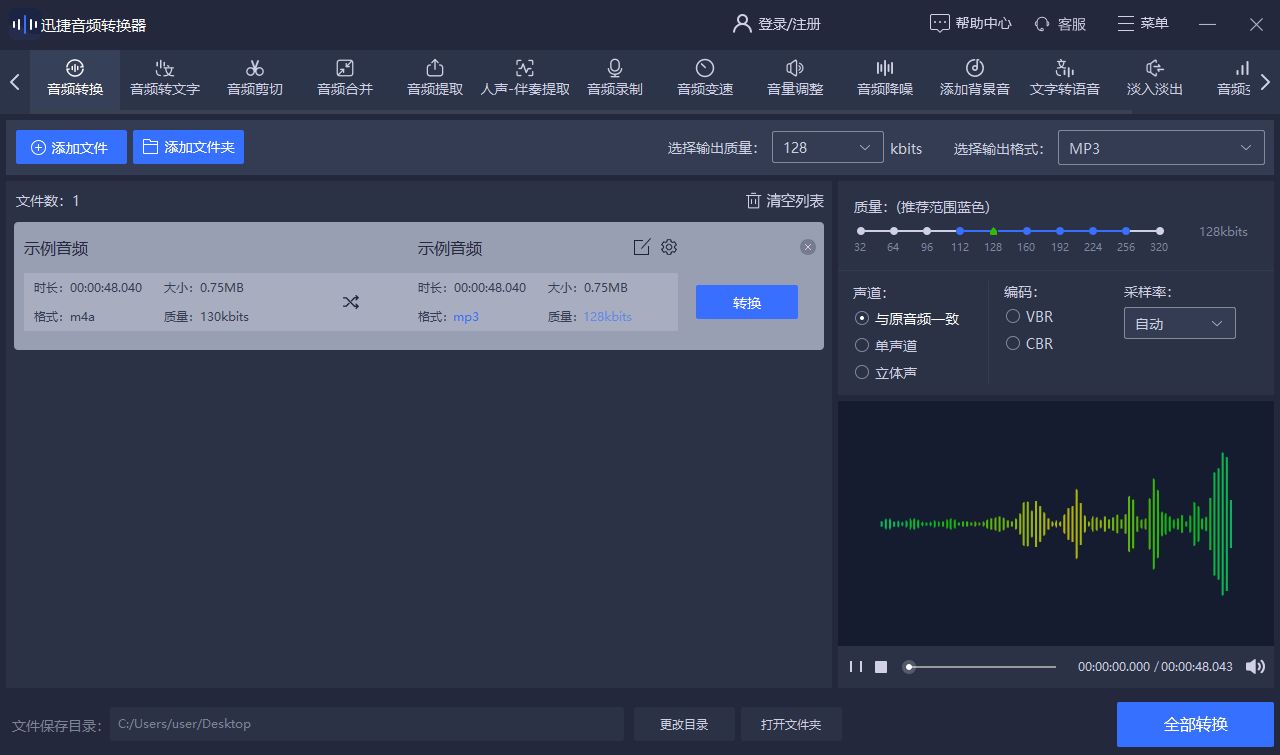The image size is (1280, 755).
Task: Open the 人声-伴奏提取 vocal extraction tool
Action: tap(524, 78)
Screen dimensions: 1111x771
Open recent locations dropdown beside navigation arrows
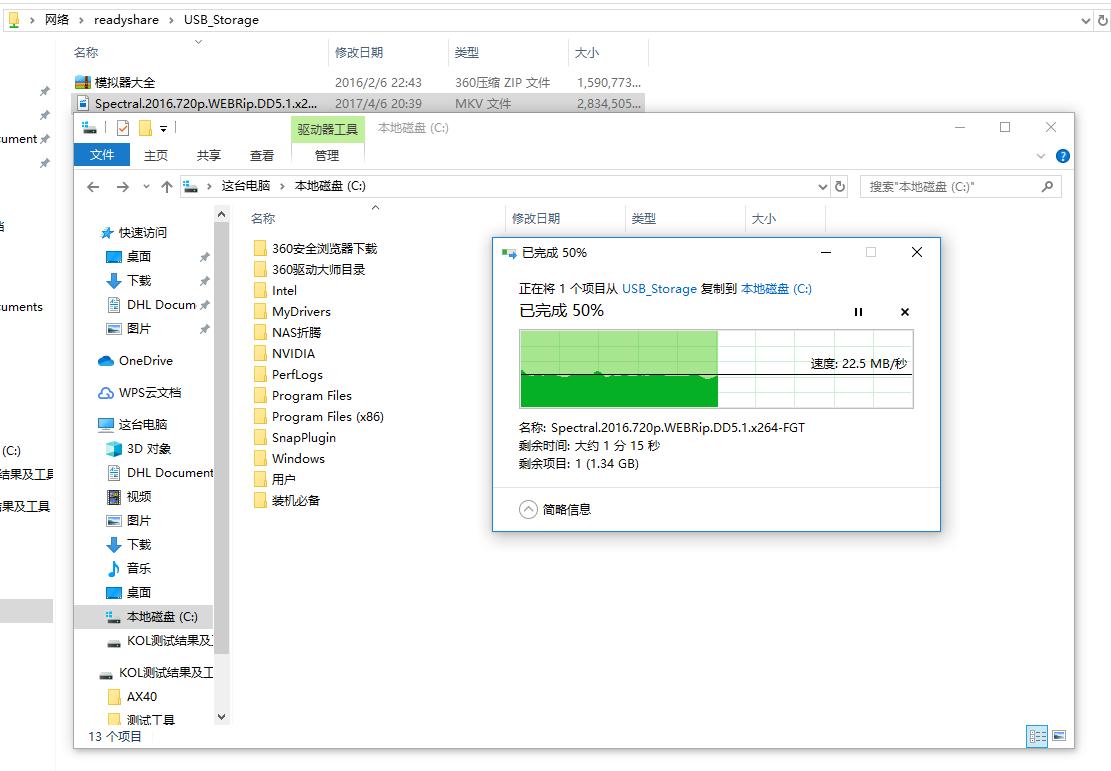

※

§ **TASK PROMPT**
Everything from the line that contains "Screen dimensions: 1111x771" through the final line of the material should be returned exactly, except the pictures.

§ **OUTPUT OF THE EXERCISE**
Screen dimensions: 1111x771
Open recent locations dropdown beside navigation arrows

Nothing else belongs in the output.